Bonus features can make or break a home video release of a film. I love the depth that can be explored, and the best set to own is with The Lord of the Rings trilogy. With The First Purge (the fourth film in the series), some might expect a compendium of reports and found footage to detail first hand experiences of this event. This title releases October 2nd.
Instead, the bonus material offered is short and sweet. It gets to the point and certainly satisfies introducing me to the world and explaining who the New Founding Fathers of America are, the allusions to the current “state of affairs” in this country, and what those masks mean. For anyone coming into this franchise new, like me, the contents work. More could have been said, but I feel a series bible is not needed in this case. Die-hard fans created a Purge Wikipedia to provide the rest of the answers and backhistory needed to get up to speed. I feel prepared to watch the television series which is (at time of writing than publication) now four episodes in. They are saved on my PVR to binge watch as I am going to view in chronological order than in where the story takes place in Purge Time.
The whole idea of this cleansing is to allow any and all crime to run rampant.

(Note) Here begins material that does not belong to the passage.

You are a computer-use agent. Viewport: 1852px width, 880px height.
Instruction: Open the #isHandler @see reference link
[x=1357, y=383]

This also includes letting people getting away with murder. However, there’s a deeper narrative concerning race riots, the KKK and hatred. The bonus material explained all that to me, and I am grateful.

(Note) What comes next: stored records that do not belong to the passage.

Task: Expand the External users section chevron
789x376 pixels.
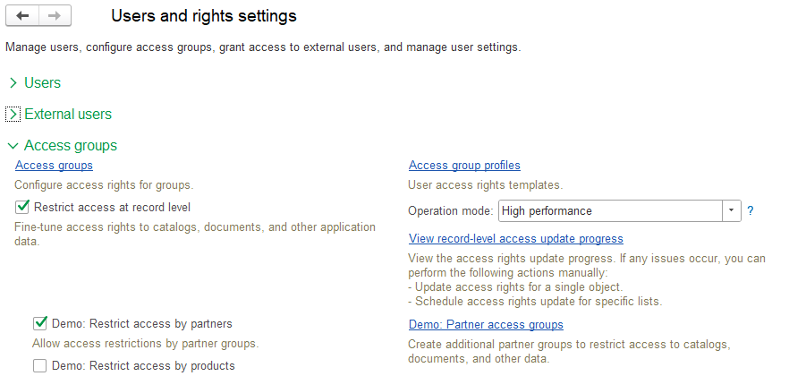Action: 13,115
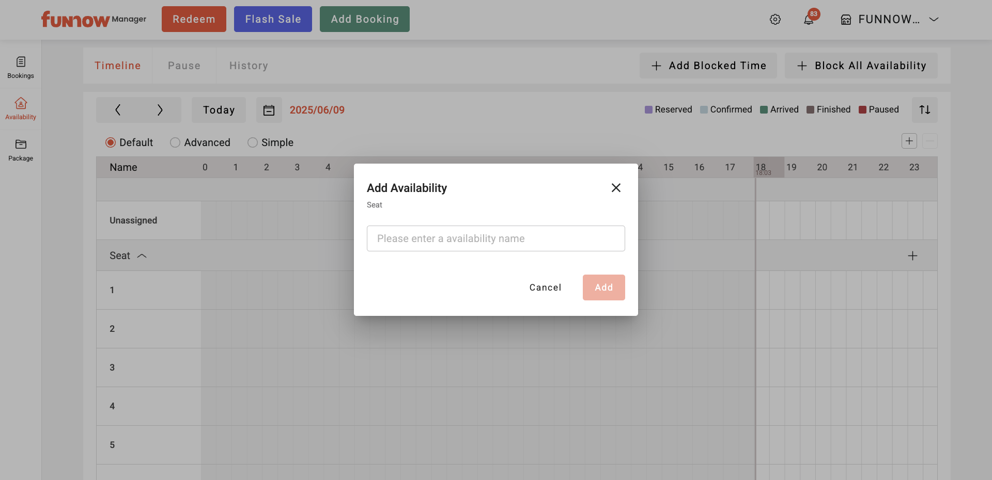Zoom in timeline with plus button
This screenshot has height=480, width=992.
909,141
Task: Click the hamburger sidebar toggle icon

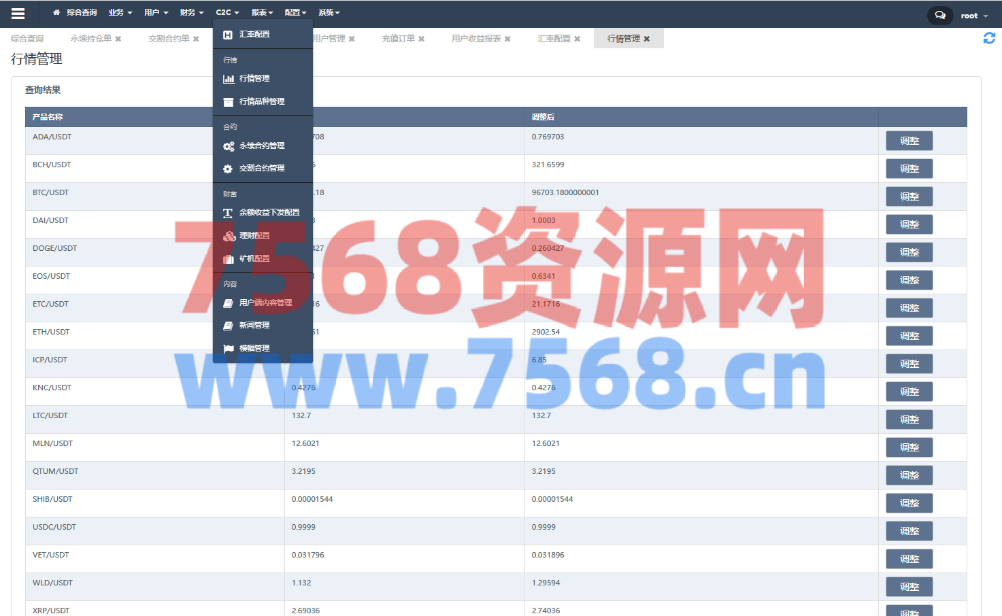Action: coord(18,14)
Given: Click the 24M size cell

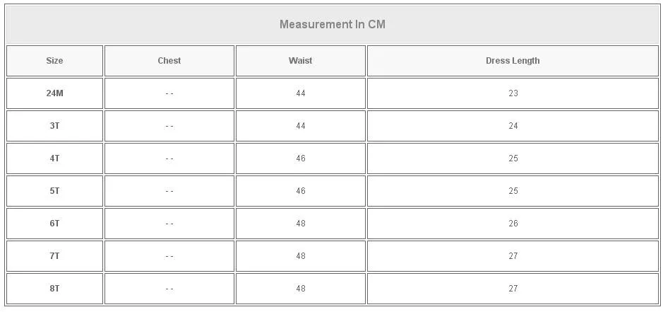Looking at the screenshot, I should (x=54, y=93).
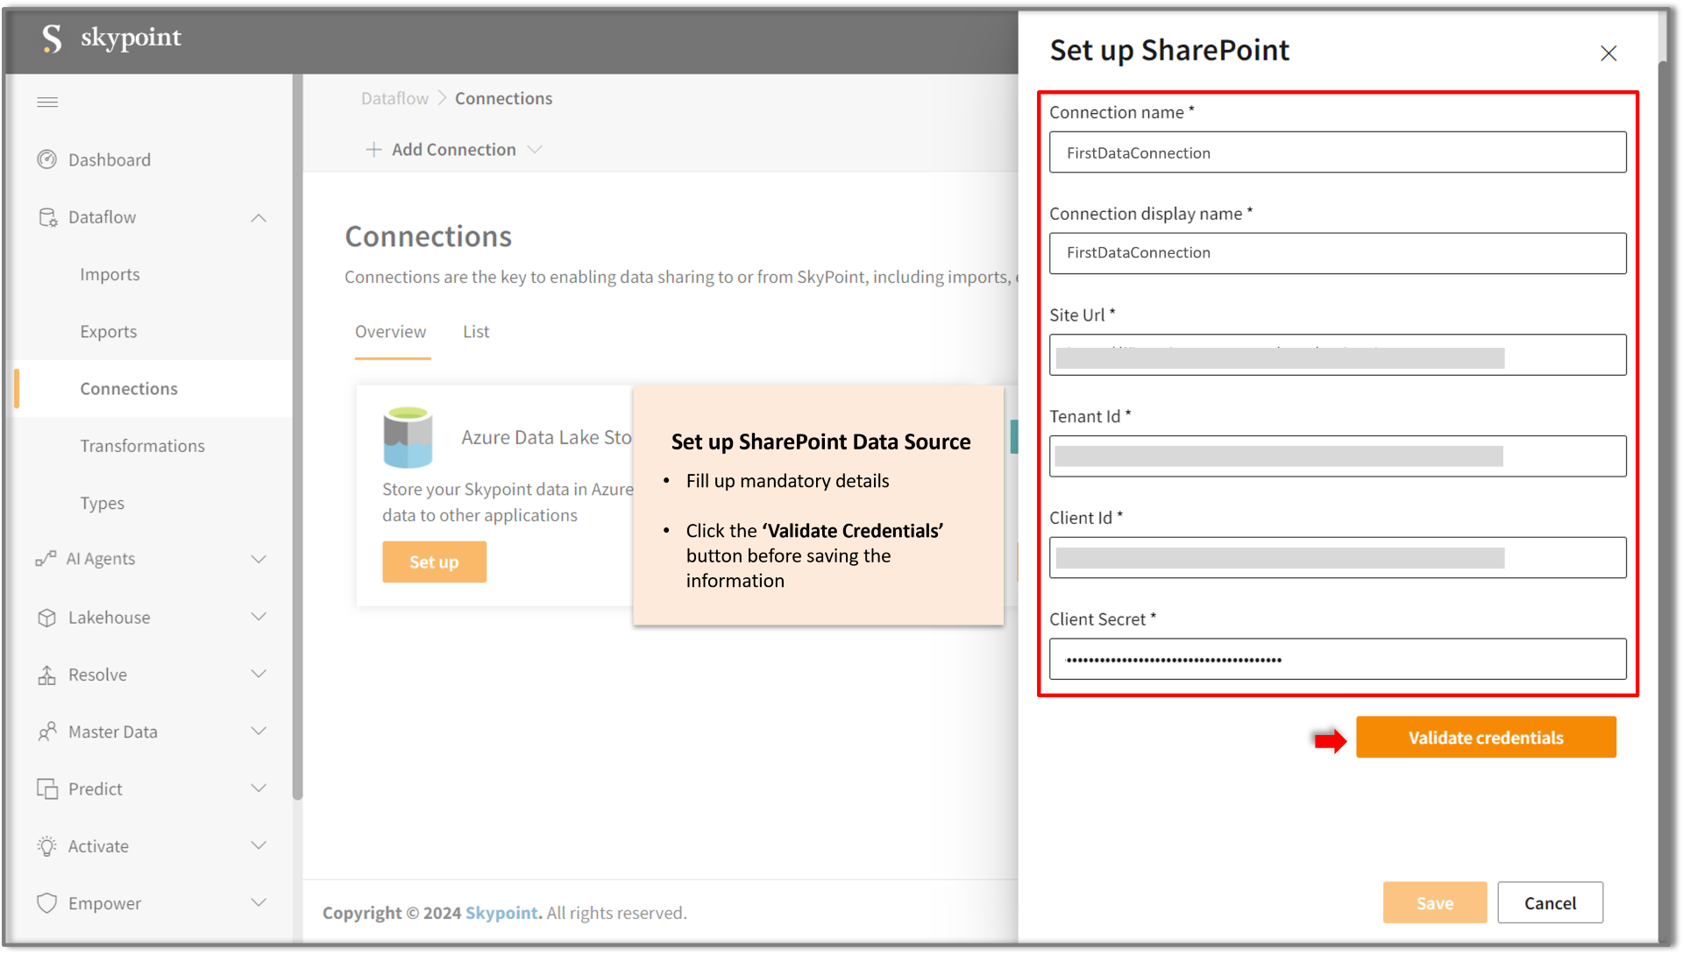The image size is (1683, 954).
Task: Click the Connection name input field
Action: 1337,152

When disdain for another individual crawls under one’s skin and they really want to do something about it, the wait can be long, lest they explode with such vile that control is impossible. Skeletor (no relation to the villain from He-Man and the Masters of the Universe) is the focus in this movie. He commits the first murder under this program, and with no surprise, it comes with repercussions from a family member of the victim. This film is very cat and mouse, and the thrill ride is certainly one which explores a lot of societal concerns.Just how well everyone can read into the messages is a mixed bag.
I feel I can learn more about why this fantasy society works with the box set, also now available. Suspiciously missing in this release is the lack of a director’s commentary. The selling point of this latest cinematic entry is because the lovely Marisa Tomei is in it. She is the architect of this world and amusingly does not quite realize what she’s done. I have hopes she will eventually appear in the network series to undo what has happened unless it’s too late.